(Beginning of Task input)

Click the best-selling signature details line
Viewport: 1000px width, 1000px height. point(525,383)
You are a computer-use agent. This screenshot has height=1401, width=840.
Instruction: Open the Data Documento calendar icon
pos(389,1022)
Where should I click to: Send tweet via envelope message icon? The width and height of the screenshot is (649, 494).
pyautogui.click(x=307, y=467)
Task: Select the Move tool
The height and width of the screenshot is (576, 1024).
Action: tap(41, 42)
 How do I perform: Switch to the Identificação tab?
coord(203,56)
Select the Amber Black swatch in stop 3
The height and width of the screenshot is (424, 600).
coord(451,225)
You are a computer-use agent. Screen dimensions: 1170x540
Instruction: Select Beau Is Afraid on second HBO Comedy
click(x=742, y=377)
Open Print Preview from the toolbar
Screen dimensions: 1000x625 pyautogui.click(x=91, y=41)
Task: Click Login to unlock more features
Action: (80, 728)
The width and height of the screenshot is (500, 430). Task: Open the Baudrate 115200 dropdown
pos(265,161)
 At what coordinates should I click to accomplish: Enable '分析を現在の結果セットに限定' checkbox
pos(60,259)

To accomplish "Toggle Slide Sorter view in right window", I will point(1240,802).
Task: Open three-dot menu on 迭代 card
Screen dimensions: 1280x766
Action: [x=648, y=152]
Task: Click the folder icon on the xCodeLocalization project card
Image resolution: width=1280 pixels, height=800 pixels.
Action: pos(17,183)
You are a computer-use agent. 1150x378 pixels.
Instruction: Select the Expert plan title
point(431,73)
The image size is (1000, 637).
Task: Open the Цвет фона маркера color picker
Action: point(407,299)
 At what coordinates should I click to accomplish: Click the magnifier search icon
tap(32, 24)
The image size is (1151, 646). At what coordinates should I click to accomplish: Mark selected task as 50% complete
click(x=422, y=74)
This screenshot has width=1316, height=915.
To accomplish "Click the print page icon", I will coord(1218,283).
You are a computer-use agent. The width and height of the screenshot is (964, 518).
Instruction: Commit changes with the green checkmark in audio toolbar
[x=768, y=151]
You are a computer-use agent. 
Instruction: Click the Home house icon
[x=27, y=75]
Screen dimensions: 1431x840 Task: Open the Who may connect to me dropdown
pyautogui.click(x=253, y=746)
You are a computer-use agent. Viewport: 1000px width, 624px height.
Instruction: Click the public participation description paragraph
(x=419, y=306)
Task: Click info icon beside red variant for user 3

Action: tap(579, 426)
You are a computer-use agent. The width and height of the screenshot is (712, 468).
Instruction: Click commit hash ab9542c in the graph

(End of Task input)

Assignment: The expected answer is one number: the count of lines in the listing that include the string "card".

Final answer: 2